§ Aufgabenstellung: Entscheide für jede Aussage, ob sie mit dem Textauszug über „Breaking Dawn“ übereinstimmt, und belege dein Ja oder Nein mit den ausschlaggebenden Worten des Textes im wörtlichen Zitat. (a) Bill Condon ist der vierte Regisseur im vierten Film der Reihe. (b) Effekte und Plot heben sich deutlich vom Niveau einer TV-Serie ab. (c) Bellas Kleid steht für das Unschuldsweiß.

Für „Breaking Dawn“ zeichnet diesmal Bill Condon verantwortlich. Damit ist er der vierte Regisseur im vierten Film. Trotz dieses Rochierens lässt sich Kontinuität in der Reihe erkennen – die Montage ist gar nicht mehr so ganz angestrengt wie zuvor, Effekte/Animationen und Plot bleiben jedoch auf dem Niveau einer TV-Serien-Episode. Es wird nun eben all das enthüllt, worüber die Zahnspangenfraktion schon seit Monaten hinter vorgehaltener Hand auf dem Schulhof kichert. Die Heirat im blutjungen Alter, die Bettszene, Ehezoff und Babysorgen... Mithilfe von Fliederviolett (das verzierende Gestrüpp), Blutrot (Bellas Lippen) und Unschuldsweiß (Bellas Kleid), begleitet von schwülstigem Weichspül-Teeniepop, macht Condon mit aller Theatralik darauf aufmerksam, dass es sich hierbei um einen Wendepunkt innerhalb der Saga handelt. Die Augen der aus Alaska angereisten Vampir-Verwandtschaft funkeln auch auf dem Hochzeitsball wie gelbe Katzenaugen: Vampire unter sich, hier muss sich keiner verstecken. So zentimeterdick trägt „Breaking Dawn“ tatsächlich nur noch einmal auf: Wenn die Frisch Vermählten später – im mondlichtdurchfluteten Gewässer – in oberflächlichster Poesiealbum-Romantik herumtollen.

Positionsdaten zu Wörtern und Elementen

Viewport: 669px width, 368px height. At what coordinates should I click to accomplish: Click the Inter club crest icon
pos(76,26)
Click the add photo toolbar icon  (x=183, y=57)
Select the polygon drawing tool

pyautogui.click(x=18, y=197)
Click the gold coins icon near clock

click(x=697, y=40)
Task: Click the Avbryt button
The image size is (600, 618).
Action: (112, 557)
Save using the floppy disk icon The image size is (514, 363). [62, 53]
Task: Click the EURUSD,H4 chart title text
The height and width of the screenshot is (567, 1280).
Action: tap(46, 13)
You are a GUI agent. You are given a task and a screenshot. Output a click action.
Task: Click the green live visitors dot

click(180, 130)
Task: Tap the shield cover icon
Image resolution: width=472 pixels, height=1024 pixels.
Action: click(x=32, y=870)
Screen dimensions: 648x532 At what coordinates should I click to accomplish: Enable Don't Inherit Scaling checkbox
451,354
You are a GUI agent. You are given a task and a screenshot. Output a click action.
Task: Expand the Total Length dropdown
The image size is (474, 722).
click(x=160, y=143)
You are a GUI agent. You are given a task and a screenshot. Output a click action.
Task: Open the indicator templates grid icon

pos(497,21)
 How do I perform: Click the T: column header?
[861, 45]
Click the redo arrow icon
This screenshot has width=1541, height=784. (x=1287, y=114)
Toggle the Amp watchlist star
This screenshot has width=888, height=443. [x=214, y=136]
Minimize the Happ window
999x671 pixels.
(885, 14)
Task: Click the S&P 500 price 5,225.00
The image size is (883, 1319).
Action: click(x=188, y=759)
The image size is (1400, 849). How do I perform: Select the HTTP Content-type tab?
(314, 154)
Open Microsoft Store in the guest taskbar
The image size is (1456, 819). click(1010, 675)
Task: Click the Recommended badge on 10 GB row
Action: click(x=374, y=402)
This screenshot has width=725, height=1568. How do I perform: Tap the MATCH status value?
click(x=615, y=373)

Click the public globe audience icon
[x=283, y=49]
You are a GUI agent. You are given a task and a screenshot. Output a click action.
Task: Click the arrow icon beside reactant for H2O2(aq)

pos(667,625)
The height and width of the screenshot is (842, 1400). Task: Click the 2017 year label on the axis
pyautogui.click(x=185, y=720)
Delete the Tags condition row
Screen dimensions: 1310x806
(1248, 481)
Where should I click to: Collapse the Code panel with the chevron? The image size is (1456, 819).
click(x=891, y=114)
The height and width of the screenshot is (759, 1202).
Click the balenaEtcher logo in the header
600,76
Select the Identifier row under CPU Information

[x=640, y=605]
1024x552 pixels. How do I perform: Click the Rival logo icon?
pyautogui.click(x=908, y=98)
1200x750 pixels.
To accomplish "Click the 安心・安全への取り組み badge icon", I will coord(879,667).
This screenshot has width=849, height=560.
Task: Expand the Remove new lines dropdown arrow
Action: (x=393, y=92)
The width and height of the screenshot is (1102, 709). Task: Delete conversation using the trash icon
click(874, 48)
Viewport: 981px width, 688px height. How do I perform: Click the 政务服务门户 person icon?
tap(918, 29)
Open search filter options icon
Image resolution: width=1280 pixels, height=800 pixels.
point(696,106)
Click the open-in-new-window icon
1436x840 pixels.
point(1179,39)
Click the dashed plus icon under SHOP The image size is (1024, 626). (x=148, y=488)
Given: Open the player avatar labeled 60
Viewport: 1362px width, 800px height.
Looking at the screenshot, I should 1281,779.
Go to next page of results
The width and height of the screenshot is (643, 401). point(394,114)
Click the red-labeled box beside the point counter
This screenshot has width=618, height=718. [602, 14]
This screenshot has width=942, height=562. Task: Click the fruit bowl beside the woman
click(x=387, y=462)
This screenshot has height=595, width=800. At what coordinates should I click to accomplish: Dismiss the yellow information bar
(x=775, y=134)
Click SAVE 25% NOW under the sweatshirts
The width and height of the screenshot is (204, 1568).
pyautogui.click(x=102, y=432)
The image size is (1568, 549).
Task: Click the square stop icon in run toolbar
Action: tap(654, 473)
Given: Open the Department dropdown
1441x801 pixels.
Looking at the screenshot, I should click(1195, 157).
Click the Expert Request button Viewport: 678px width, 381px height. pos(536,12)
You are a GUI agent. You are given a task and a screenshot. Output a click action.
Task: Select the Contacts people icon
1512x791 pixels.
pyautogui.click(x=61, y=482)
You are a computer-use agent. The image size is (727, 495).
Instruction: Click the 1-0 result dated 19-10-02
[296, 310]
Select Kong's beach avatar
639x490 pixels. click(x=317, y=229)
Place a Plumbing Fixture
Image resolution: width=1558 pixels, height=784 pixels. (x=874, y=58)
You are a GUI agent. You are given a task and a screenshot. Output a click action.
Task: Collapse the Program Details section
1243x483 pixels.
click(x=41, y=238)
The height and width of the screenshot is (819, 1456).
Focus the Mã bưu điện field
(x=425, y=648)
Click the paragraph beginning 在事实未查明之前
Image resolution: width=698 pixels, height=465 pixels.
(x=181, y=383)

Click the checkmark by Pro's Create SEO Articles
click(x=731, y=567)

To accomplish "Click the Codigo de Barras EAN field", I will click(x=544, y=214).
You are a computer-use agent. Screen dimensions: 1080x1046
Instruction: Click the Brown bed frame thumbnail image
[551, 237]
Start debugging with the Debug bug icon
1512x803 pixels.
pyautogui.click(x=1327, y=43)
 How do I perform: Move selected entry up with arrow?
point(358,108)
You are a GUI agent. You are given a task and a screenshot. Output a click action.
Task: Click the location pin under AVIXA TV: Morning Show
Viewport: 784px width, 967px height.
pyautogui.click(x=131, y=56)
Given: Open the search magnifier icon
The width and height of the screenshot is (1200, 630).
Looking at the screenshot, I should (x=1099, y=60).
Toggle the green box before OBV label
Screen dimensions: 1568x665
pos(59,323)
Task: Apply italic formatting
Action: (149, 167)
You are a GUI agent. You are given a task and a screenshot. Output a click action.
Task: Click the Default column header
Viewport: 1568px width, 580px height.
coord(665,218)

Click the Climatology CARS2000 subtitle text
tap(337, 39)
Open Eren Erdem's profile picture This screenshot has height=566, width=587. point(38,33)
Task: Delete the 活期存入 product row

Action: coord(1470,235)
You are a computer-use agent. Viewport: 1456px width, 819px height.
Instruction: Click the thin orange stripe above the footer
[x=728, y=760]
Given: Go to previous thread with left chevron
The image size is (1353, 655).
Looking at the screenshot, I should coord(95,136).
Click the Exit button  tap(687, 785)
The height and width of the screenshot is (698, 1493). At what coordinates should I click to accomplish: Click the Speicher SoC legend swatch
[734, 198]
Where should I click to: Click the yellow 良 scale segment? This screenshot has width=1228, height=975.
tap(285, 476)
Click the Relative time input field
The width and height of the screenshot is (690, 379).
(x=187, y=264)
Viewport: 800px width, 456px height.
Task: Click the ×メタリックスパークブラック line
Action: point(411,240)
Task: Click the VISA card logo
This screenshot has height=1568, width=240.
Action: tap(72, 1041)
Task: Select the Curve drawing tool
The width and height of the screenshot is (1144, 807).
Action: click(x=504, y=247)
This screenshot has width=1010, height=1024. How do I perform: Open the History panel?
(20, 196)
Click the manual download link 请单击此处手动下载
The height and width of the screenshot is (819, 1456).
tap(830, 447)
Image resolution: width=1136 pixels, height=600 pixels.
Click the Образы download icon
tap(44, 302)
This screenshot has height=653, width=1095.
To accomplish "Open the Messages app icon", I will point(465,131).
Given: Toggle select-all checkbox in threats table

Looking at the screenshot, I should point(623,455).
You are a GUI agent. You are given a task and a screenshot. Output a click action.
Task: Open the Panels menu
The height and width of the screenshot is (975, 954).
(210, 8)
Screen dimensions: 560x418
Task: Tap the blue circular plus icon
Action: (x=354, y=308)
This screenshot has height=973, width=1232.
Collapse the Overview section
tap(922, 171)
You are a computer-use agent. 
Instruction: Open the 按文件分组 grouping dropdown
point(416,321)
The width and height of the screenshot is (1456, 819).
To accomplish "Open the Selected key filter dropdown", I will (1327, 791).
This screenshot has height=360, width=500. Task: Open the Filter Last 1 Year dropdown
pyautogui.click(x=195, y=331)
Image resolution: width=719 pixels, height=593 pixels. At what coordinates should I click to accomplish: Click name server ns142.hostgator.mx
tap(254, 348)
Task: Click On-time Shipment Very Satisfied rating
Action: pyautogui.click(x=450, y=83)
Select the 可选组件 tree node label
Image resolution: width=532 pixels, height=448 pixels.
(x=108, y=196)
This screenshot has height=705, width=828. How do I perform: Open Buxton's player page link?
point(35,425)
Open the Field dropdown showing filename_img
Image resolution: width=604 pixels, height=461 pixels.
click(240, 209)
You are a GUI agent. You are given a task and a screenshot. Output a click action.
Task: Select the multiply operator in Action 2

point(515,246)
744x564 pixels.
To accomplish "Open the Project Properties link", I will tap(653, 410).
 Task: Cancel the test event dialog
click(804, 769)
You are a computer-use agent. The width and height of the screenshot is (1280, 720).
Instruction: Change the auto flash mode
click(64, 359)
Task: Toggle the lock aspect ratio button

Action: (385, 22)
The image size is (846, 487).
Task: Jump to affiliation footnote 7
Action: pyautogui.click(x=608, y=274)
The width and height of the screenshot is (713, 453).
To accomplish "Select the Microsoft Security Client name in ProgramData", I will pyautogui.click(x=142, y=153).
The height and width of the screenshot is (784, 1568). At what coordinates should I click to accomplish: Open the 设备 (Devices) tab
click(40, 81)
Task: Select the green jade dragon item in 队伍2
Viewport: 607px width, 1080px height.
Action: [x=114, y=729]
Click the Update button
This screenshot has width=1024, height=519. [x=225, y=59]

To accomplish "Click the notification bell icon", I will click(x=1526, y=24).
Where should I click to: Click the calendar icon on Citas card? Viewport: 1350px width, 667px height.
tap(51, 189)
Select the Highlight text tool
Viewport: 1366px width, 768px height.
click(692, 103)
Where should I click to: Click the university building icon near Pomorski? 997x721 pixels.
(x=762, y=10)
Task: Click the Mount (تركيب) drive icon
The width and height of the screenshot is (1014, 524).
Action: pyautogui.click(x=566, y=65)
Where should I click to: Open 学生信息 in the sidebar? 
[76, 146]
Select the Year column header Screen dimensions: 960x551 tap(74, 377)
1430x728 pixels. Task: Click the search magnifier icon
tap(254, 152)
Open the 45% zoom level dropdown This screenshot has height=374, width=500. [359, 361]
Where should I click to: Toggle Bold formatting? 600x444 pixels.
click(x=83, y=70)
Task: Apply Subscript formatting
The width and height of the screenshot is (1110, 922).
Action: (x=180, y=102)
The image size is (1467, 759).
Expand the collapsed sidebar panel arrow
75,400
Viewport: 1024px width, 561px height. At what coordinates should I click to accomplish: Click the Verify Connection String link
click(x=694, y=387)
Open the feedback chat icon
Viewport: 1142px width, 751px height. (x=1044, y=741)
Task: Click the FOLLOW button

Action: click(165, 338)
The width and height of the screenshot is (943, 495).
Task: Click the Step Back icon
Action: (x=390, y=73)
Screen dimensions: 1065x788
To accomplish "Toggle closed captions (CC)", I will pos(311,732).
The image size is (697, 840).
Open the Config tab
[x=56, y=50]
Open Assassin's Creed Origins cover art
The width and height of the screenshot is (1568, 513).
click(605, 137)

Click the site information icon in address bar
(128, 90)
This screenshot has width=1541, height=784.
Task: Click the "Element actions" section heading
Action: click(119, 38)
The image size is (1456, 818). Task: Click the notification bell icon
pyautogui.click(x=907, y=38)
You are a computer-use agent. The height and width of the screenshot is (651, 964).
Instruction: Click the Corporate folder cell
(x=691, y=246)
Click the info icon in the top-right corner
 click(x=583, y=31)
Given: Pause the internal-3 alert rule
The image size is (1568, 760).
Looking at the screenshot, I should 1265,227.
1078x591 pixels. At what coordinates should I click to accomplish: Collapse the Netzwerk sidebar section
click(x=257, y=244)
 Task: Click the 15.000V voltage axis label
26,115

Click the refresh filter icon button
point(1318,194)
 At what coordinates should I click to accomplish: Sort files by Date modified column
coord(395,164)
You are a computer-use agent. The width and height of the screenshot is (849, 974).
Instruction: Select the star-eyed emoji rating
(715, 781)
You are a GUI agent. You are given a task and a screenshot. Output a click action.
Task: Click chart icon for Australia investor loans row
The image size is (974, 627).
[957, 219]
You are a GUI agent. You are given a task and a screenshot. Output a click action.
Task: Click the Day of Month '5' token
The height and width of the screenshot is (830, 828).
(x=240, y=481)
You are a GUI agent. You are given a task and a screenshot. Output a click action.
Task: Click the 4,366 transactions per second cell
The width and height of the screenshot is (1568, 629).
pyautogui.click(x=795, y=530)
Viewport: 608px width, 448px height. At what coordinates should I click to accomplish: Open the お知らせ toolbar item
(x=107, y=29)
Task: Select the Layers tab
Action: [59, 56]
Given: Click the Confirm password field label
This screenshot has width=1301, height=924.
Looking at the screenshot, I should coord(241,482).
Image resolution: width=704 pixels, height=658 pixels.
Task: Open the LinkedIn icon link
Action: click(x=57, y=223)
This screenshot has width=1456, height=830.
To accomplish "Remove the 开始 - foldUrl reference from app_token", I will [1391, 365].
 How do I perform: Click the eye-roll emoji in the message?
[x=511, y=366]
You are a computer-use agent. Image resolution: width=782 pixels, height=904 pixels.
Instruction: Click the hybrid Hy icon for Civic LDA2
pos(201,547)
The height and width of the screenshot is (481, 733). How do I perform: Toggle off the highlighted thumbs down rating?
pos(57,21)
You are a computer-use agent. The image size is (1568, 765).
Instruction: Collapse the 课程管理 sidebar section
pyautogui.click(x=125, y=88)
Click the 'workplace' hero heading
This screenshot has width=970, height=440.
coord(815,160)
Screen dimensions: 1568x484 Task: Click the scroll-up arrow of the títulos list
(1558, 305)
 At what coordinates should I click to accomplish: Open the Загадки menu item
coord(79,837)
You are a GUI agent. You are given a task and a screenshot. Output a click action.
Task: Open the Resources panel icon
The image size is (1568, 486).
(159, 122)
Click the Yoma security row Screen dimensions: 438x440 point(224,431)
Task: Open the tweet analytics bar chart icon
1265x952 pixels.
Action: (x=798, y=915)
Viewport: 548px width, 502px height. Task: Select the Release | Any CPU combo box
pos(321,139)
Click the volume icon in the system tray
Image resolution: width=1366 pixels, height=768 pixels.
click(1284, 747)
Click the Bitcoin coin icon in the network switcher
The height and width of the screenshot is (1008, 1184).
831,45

§ Lösung:
(a) Ja: „Damit ist er der vierte Regisseur im vierten Film.“
(b) Nein: „Effekte/Animationen und Plot bleiben jedoch auf dem Niveau einer TV-Serien-Episode.“
(c) Ja: „Unschuldsweiß (Bellas Kleid)“